#### [Activity]
Up to and including the line with "You are a computer-use agent. The", restate the records below word for word, beginning with their first line.

▬▬▬▬▬▬

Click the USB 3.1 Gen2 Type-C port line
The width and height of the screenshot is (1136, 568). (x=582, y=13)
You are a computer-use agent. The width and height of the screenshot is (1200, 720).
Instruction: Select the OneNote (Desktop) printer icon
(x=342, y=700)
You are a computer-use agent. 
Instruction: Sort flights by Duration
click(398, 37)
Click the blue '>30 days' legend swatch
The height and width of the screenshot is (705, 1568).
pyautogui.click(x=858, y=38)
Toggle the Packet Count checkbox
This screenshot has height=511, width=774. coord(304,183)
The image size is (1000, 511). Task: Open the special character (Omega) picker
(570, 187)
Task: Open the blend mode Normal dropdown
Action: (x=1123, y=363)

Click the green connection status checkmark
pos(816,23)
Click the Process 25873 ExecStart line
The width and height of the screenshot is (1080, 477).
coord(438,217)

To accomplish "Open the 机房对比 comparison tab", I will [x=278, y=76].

▬▬▬▬▬▬

#### [Exercise response]
Click the USB 3.1 Gen2 Type-C port line
The width and height of the screenshot is (1136, 568). (x=582, y=13)
You are a computer-use agent. The width and height of the screenshot is (1200, 720).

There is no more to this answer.